Advanced matching algorithm tuning using the IBM Match 360 REST API

To achieve an advanced level of customization, you can use the IBM Match 360 REST API to configure and tune your matching algorithm.

When working with the API, you must explicitly deploy the algorithm before running your matching jobs. Within the api-model microservice API, the POST /mdm/v1/algorithms/{record_type} method generates a matching algorithm based on the supplied attributes and fields.

You can further customize the matching algorithm by using the PUT /mdm/v1/algorithms/{record_type} method, which enables you to provide a fully defined matching algorithm in the method's payload.

Here is a sample payload for POST /mdm/v1/algorithms/{record_type} that defines the autolink threshold and a set of matching attributes and fields:

{"person_entity":{"auto_link_threshold":0.4,"matching_attributes":[{"attributes":["legal_name"]},{"attributes":["primary_residence"]}, {"attributes":["mobile_telephone"]},
{"attributes":["birth_date"]}, {"attributes":["gender"]}, {"attributes":["personal_email"]}]}}

For more information about the IBM Match 360 REST API and the corresponding SDKs, including authentication instructions and full documentation of each method, see the IBM Match 360 API reference.

Remember: Any time you update the matching algorithm, even through the API, you must run matching afterwards to see the changes reflected in your match results.

In this topic:

Configuring multi-dimensional comparison filters
Switching the edit distance function
Configuring a glue record threshold
Configuring source-specific matching thresholds

Configuring multi-dimensional comparison filters

Fine tune your matching algorithm even further by defining multi-dimensional comparison filters. Multi-dimensional filters can compare attributes across records and adjust matching scores and weights up or down based on criteria that you define. Multi-dimensional comparison filters can reduce the amount of false positive or false negative matches in your matching results.

You can also use multi-dimensional comparison filters to include your own deterministic matching rules that override the machine learning-based matching results.

Generating a multi-dimensional comparison filter

To generate a multi-dimensional comparison filter in your matching algorithm, update the matching engine configuration by using REST API commands:

Access and authenticate to the IBM Match 360 API interface.

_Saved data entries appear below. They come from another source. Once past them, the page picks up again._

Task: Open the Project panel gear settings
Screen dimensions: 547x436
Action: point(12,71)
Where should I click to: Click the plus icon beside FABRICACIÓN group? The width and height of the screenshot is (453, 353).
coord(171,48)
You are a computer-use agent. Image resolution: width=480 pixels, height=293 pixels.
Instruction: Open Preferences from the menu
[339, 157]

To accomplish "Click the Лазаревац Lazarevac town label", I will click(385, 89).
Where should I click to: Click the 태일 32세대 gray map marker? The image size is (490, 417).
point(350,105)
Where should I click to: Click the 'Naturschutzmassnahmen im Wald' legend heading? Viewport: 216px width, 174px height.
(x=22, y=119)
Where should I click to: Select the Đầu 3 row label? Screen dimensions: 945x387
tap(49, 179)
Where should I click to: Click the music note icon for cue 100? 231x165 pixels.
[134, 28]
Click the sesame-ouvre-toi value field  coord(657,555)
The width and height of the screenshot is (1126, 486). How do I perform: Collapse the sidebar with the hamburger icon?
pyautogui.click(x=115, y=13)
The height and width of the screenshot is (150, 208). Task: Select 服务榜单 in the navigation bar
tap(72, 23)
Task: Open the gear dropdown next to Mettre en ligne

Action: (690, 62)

Specify a POST /mdm/v1/algorithms/{record_type} payload that defines a filter, as in the following example:

{"person_entity":{"auto_link_threshold":0.4,"matching_attributes":[{"attributes":["legal_name"], "post_filter_methods": ["false_positive_filter"]},{"attributes":["primary_residence"], "post_filter_methods": ["false_positive_filter"]}, {"attributes":["mobile_telephone"]},
{"attributes":["birth_date"], "post_filter_methods": ["false_positive_filter"]}, {"attributes":["gender"]}, {"attributes":["personal_email"]}]}}

In the sample payload, false_positive_filter is the name of the custom filter. It applies to each attribute in the payload that includes the filter name.

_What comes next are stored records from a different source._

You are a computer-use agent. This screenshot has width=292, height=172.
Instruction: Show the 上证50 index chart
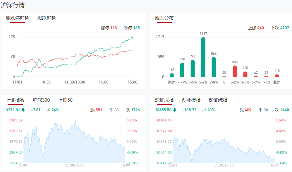click(65, 100)
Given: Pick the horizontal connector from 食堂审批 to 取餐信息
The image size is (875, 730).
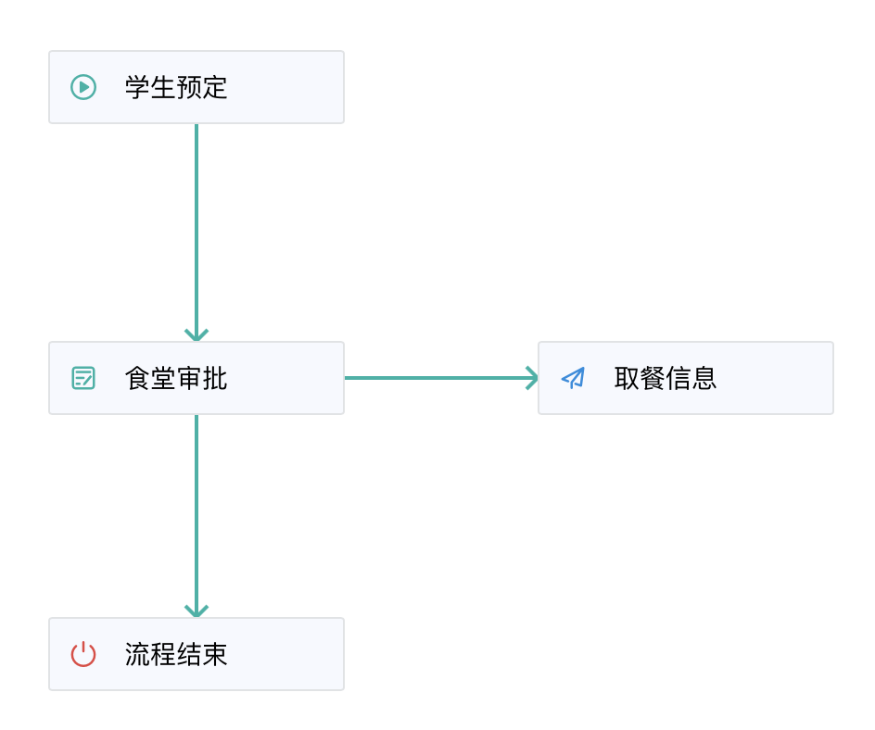Looking at the screenshot, I should pyautogui.click(x=436, y=378).
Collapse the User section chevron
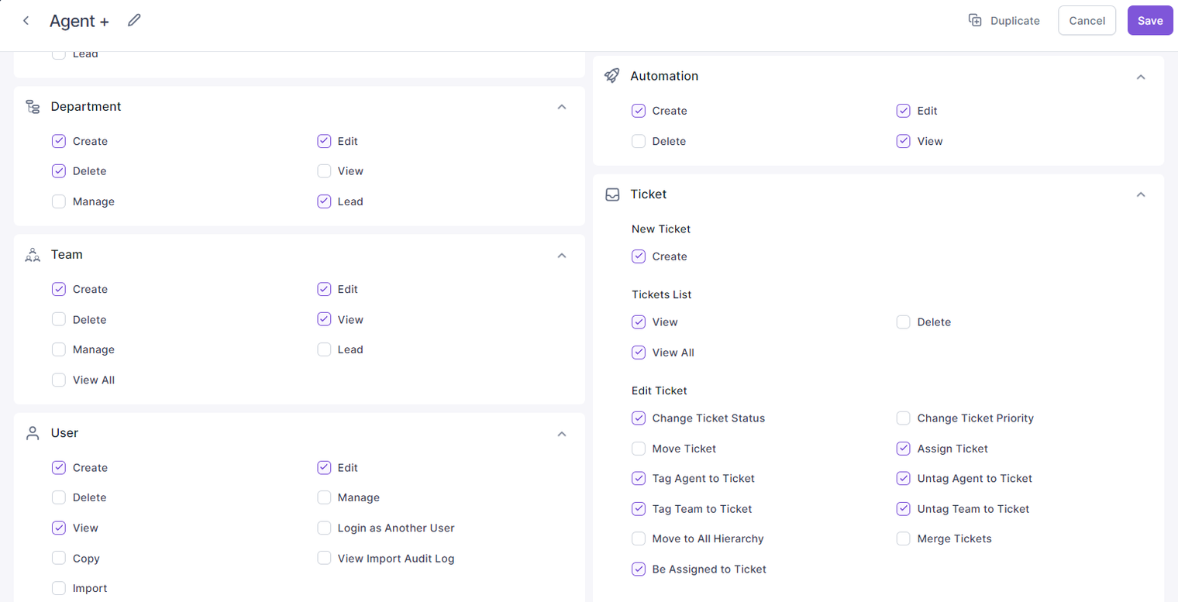The height and width of the screenshot is (602, 1178). coord(562,434)
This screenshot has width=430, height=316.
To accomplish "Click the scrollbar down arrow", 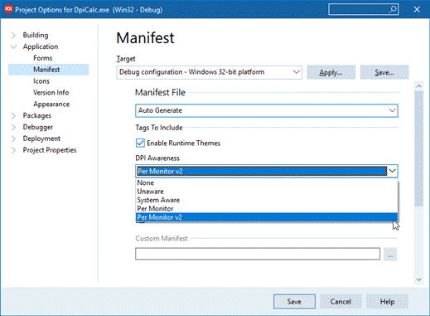I will point(418,280).
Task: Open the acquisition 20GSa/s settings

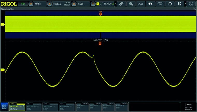Action: (x=58, y=4)
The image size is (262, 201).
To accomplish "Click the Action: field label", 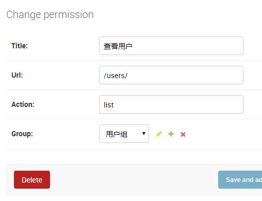I will (23, 104).
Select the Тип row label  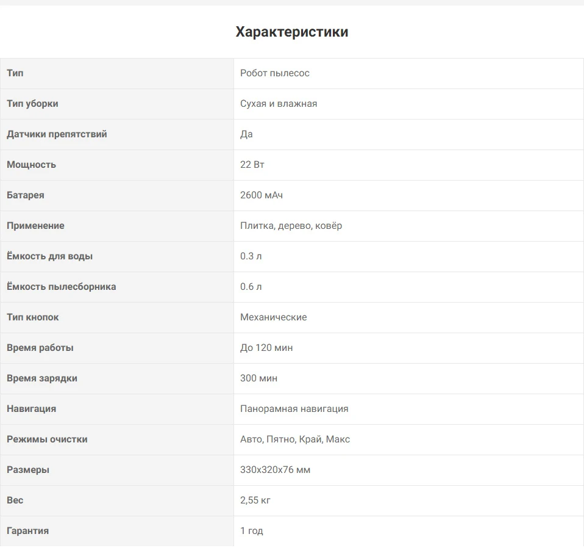pyautogui.click(x=15, y=73)

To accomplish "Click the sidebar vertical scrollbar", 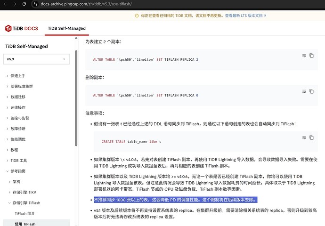I will 76,98.
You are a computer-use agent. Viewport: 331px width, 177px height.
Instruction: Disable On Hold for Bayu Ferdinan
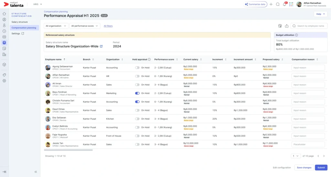pos(137,93)
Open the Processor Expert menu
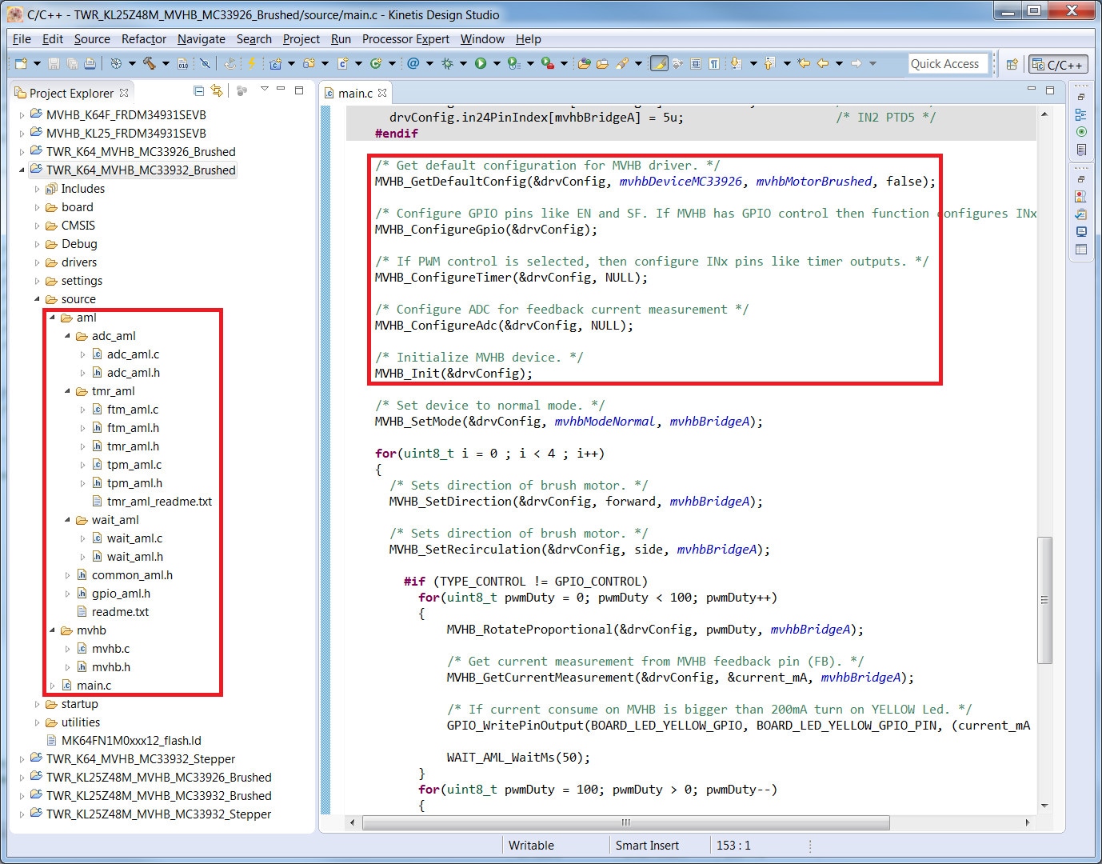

The sample API payload will generate an algorithm containing a false_positive_filter in which the weights and penalties are the default, which is 0.

Optionally, you can customize the weights and penalties to meet your organization's requirements, and then deploy your updated algorithm using the PUT /mdm/v1/algorithms/{record_type} API.

Understanding the parameters that define filters

To understand the configuration parameters that define of multi-dimensional comparison filters, consider the example of the false_positive_filter created in the previous section.

Retrieve the current algorithm using the API command GET /mdm/v1/algorithms/{record_type}.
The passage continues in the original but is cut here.